Start of STORED DATA
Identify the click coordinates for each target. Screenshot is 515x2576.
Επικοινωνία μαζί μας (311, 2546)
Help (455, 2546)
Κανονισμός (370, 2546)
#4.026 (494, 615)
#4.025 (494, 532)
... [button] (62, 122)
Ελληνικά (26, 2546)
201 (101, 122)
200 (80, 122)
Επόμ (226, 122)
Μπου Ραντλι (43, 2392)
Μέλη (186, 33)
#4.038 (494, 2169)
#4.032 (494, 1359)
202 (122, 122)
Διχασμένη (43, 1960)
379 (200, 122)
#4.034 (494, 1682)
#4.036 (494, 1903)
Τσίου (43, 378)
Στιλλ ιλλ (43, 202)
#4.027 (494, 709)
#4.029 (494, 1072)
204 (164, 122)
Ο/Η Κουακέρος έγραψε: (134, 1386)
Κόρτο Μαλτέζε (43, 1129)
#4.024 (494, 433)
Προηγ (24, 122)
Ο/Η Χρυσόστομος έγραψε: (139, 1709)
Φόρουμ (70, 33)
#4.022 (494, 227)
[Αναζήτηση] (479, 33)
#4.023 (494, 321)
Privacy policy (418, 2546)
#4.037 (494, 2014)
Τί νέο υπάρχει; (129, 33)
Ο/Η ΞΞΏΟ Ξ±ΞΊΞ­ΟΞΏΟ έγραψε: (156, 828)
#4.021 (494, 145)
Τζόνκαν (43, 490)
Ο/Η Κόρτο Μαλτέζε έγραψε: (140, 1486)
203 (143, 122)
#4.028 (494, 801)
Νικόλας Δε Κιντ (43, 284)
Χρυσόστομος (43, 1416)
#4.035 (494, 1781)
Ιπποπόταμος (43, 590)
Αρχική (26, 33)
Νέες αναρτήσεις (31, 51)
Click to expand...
End of STORED DATA
## DIRECTION
Write out the items again, starting at the line that has "#4.034 (494, 1682)" and stopping after the line that has "#4.022 (494, 227)". Keep each item's text, and shift the coordinates by adding 29 to every number.

## OUTPUT
#4.034 (523, 1711)
#4.036 (523, 1932)
Τσίου (72, 407)
Στιλλ ιλλ (72, 231)
#4.027 (523, 738)
#4.029 (523, 1101)
204 (193, 151)
Ο/Η Κουακέρος έγραψε: (163, 1415)
Κόρτο Μαλτέζε (72, 1158)
#4.024 (523, 462)
Προηγ (53, 151)
Ο/Η Χρυσόστομος έγραψε: (168, 1738)
Φόρουμ (99, 62)
#4.022 (523, 256)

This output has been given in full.